Stored records

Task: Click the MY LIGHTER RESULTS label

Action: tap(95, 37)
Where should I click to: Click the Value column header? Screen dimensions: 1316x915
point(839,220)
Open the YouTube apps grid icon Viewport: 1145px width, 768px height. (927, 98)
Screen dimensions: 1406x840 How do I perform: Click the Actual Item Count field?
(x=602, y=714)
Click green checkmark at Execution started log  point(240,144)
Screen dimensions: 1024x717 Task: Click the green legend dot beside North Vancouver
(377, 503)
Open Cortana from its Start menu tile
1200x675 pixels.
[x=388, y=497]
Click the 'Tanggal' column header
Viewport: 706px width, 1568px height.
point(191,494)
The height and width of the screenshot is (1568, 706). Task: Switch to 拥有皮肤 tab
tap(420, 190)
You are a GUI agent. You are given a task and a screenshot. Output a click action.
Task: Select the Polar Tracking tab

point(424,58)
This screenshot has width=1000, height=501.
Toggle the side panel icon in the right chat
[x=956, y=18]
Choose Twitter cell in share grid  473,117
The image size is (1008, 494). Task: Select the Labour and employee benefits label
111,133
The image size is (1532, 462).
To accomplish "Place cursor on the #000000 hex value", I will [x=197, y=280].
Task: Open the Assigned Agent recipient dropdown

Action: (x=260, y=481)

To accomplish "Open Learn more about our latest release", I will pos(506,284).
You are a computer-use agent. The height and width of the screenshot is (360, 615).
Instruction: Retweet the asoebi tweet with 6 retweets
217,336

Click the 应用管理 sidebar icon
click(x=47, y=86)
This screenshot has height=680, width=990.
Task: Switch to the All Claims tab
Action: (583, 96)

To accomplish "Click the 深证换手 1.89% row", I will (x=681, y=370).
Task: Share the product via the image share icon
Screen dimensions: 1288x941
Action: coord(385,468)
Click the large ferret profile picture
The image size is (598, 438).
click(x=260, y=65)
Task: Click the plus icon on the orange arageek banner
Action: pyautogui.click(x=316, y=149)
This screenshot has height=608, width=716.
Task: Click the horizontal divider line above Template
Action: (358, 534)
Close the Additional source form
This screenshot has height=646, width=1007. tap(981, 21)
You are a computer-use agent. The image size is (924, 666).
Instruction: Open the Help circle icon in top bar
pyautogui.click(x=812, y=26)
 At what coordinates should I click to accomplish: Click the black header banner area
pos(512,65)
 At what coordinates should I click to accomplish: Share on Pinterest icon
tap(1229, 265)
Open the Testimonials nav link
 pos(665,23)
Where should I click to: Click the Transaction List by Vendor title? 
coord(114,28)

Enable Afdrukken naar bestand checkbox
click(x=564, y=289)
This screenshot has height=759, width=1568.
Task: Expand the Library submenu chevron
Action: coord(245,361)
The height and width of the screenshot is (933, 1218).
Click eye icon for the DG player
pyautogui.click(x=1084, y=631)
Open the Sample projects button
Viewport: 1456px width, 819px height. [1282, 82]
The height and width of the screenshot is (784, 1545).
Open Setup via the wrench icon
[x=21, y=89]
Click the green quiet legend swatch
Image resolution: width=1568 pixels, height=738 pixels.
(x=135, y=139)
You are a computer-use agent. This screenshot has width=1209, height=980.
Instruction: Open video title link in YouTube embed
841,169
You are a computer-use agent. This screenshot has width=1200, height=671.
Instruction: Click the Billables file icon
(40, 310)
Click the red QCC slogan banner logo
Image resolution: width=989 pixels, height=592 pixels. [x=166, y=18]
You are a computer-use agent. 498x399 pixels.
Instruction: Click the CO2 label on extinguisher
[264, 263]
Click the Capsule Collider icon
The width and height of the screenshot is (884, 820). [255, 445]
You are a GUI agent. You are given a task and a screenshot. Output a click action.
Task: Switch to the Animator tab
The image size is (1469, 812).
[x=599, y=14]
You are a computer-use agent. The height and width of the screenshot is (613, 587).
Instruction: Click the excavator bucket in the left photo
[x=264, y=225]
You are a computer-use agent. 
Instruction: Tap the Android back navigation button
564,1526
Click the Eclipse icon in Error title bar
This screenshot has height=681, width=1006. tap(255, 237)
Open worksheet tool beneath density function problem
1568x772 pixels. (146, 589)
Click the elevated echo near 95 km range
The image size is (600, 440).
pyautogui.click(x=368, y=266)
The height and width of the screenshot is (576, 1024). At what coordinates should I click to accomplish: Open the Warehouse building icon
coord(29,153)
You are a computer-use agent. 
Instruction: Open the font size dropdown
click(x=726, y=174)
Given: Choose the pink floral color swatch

:: Exercise directions ::
Only the count is needed: the number of lines in the data that include the word "Choose".

:: Result ::
2